“La tragedia del euro no pude ser un factor de desintegración”: Mario Monti

El final de la crisis económica de Italia está a la vista y la zona euro no debería dejar que la moneda única se convierta en una fuente de fricción entre el norte y el sur del bloque, dijo el domingo el primer ministro italiano, Mario Monti.

En una conferencia en Rimini, Monti dijo que la tercera mayor economía de la zona euro estaba en mejor forma que hace un año y que las personas estaban más conscientes de las dificultades que enfrenta.

"Un año atrás, pensábamos menos que hoy en día en que estábamos en una crisis, pero creo que estábamos más sumidos en ella", dijo Monti, agregando que veía el fin de la crisis "acercándose de algunas formas".

Desde que asumió el mando de Silvio Berlusconi -quien dimitió en noviembre para evitar una crisis como la de Grecia-, Monti se ha embarcado en un programa de reformas que incluye al mercado laboral y revisiones a las pensiones, recortes de gastos y desregulación.

Pero el ministro agregó que su Gobierno no esperaba que las reformas tengan efectos inmediatos de apoyo al crecimiento en la economía. Sin embargo, afirmó que esperaba que las reformas hagan caer los costos de endeudamiento del país más rápido que hasta ahora, lo que facilitaría la recuperación de la economía de Italia. Monti reiteró su preocupación ante las tensiones entre los países del norte y del sur del bloque, mientras la región intenta resolver su crisis económica para mantener intacta a la moneda única.

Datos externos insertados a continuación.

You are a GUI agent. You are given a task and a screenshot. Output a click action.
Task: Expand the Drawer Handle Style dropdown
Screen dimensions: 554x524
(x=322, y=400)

"Sería una gran tragedia si el euro, la corona del sueño europeo de integración y unidad (…) se convierte en un factor de desintegración, del nacimiento de prejuicios, del norte contra el sur", dijo. A comienzos de mes, Monti declaró en una entrevista con la revista alemana Der Spiegel que le preocupaba el creciente sentimiento anti euro, anti alemán y anti Unión Europea dentro del Parlamento en Roma.

Destacó la amenaza de una "separación psicológica" en el bloque. Una campaña en favor de la austeridad encabezada por Alemania dentro de Europa ha provocado ira y resentimiento en los países del sur del bloque como Grecia e Italia, mientras que en los países del norte aumenta la exasperación por los problemas económicos en los Estados del sur.